BayLumPlus is a a refined fork of the original BayLum R package. This update introduces several new capabilities, particularly for the Age processing, where we aim to test different prior assumptions without incurring the computational cost associated with the Palaeodose Model.

To cite the R package 'BayLum' please cite the R package itself and the
following article:

  Christophe C, Philippe A, Kreutzer S, Guérin G, Baumgarten F,
  Frerebeau N, Bouafia I (2024). _BayLumPlus: Chronological Bayesian
  Models Integrating Optically Stimulated Luminescence and Radiocarbon
  Age Dating_. R package version 0.3.3.9000-13,
  <https://CRAN.r-project.org/package=BayLum>.

  Philippe A, Guerin G, Kreutzer S (2019). "BayLum - An R package for
  Bayesian analysis of OSL ages: An introduction." _Quaternary
  Geochronology_, *49*, 16-24. doi:10.1016/j.quageo.2018.05.009
  <https://doi.org/10.1016/j.quageo.2018.05.009>.

Installation

You need to have JAGS installed on your computer.

The package BayLum has only a development version from GitHub with:

# install.packages("remotes")
remotes::install_github("imn167/BayLumPLus")

Please note that development versions may change day by day.

About this Extension

Graph Theory for Stratigraphic Constraints

To support the modeling of stratigraphic relationships, we introduce graph-based functions:

  • buildNetwork() – builds a network from stratigraphic input
  • network_vizualization() – visualizes stratigraphic constraints as a graph
  • remove_transitive_edges() – removes redundant edges implied by transitivity

These tools help simplify and explore complex stratigraphic relationships more intuitively.


Bayesian Age Modeling with Compute_AgeS_D()

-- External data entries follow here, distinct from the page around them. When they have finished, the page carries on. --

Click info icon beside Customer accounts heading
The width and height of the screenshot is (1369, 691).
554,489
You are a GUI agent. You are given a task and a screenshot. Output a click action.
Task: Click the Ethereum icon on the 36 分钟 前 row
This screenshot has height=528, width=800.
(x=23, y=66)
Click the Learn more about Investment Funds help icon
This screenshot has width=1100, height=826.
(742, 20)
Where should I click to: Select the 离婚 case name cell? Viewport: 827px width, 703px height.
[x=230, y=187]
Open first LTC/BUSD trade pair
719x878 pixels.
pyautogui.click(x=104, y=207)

We introduce a new modeling function: Compute_AgeS_D(), focused on Bayesian age estimation under various prior structures.

Supported priors include:

  • StrictOrder: Uniform order on the log-scale (chain-like constraints)
  • StrictNicholls: Based on the Uniform Order prior, from the original BayLum
  • Independence: For unstructured or weakly constrained stratigraphy

This function behaves similarly to AgeS_Computation() but adds two additional outputs:

  • The standard deviation of each estimated age
  • The time-series standard error, useful in detecting heteroscedasticity

Isotonic Distortion Framework

BayLumPlus introduces a new Bayesian modeling strategy called Isotonic Distortion, implemented via:

  • IsotonicCurve() – fits the isotonic model
  • PlotIsotonicCurve() – visualizes the result

This framework supports structured monotonic trends in ages, offering a flexible and interpretable alternative to traditional priors.


Comparing Priors with plotHpd()

To facilitate the comparison of different modeling choices and prior structures, the plotHpd() function allows visual comparison of Highest Posterior Density (HPD) intervals under different model settings.

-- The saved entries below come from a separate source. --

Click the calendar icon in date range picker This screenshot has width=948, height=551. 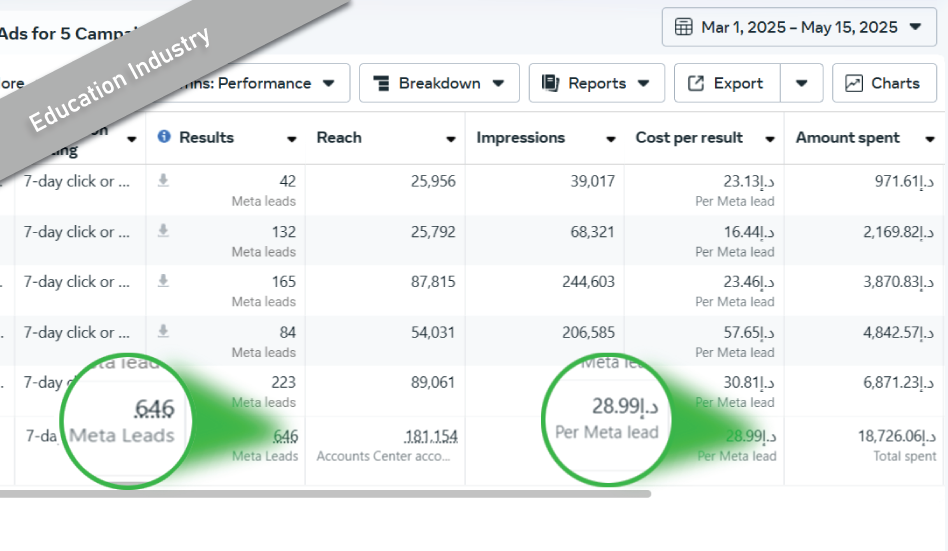tap(684, 27)
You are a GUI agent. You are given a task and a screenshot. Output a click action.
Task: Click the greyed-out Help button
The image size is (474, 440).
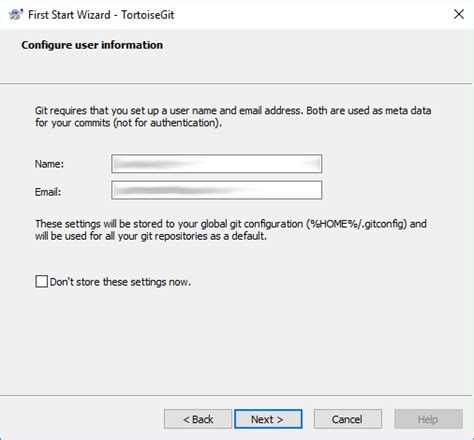pos(428,419)
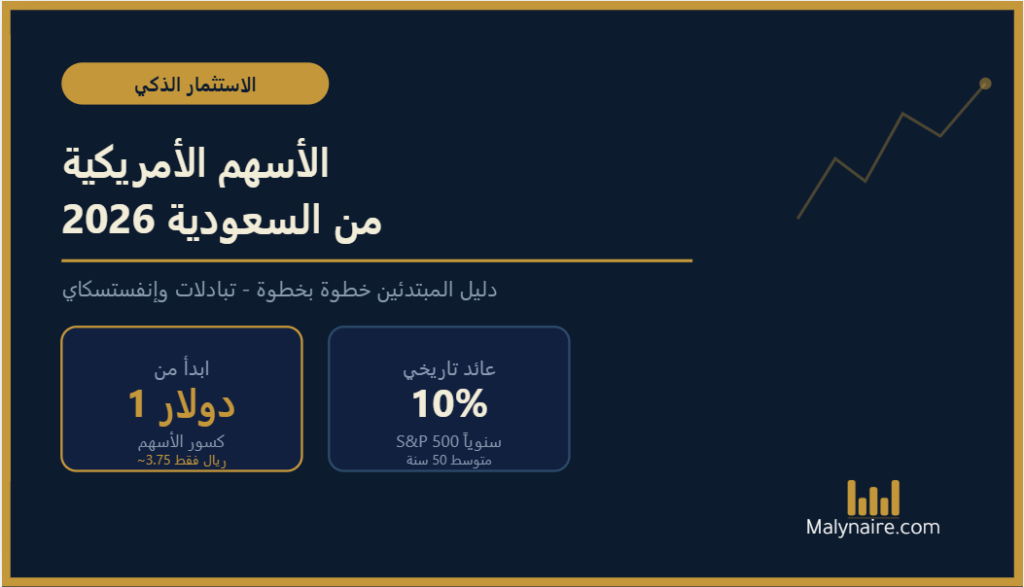
Task: Click the "كسور الأسهم" caption
Action: pyautogui.click(x=181, y=442)
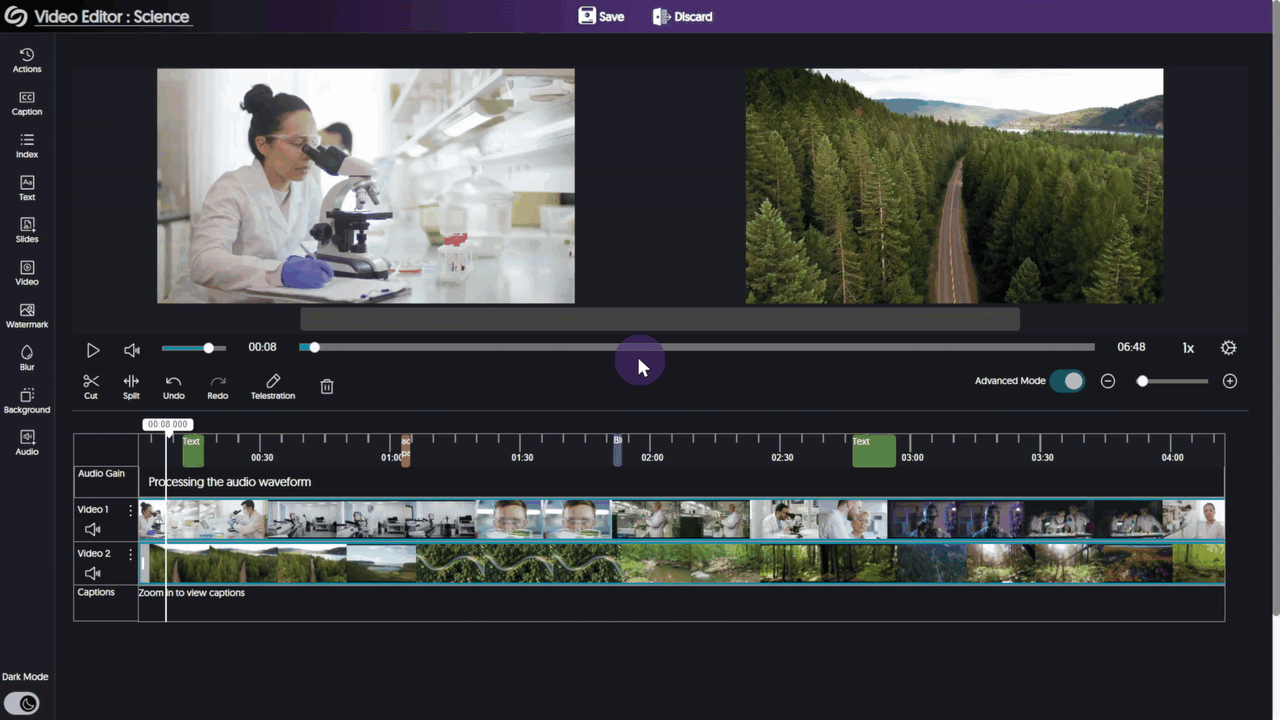1280x720 pixels.
Task: Click the Undo icon
Action: point(173,386)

This is particularly useful for:

  • Sensitivity analysis
  • Model comparison
  • Reporting credible intervals with varying assumptions

License

This program is free software: you can redistribute it and/or modify it under the terms of the GNU General Public License as published by the Free Software Foundation, either version 3 of the License, or any later version.

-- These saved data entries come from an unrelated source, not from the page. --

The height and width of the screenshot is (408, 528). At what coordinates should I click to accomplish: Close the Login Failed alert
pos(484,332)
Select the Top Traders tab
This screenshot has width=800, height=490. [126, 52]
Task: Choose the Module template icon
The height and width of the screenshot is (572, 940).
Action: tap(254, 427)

This program is distributed in the hope that it will be useful, but WITHOUT ANY WARRANTY; without even the implied warranty of MERCHANTABILITY or FITNESS FOR A PARTICULAR PURPOSE. See the GNU General Public License for more details.

Acknowledgements

The development of BayLum received a state financial support managed by the Agence Nationale de la Recherche (France) through the program Investissements d’avenir (ref. ANR-10-LABX-52) between 2015 and 2018.

The development of BayLumPlus received a european financial support by the European Research Center ERC through the grant QuinaWorld.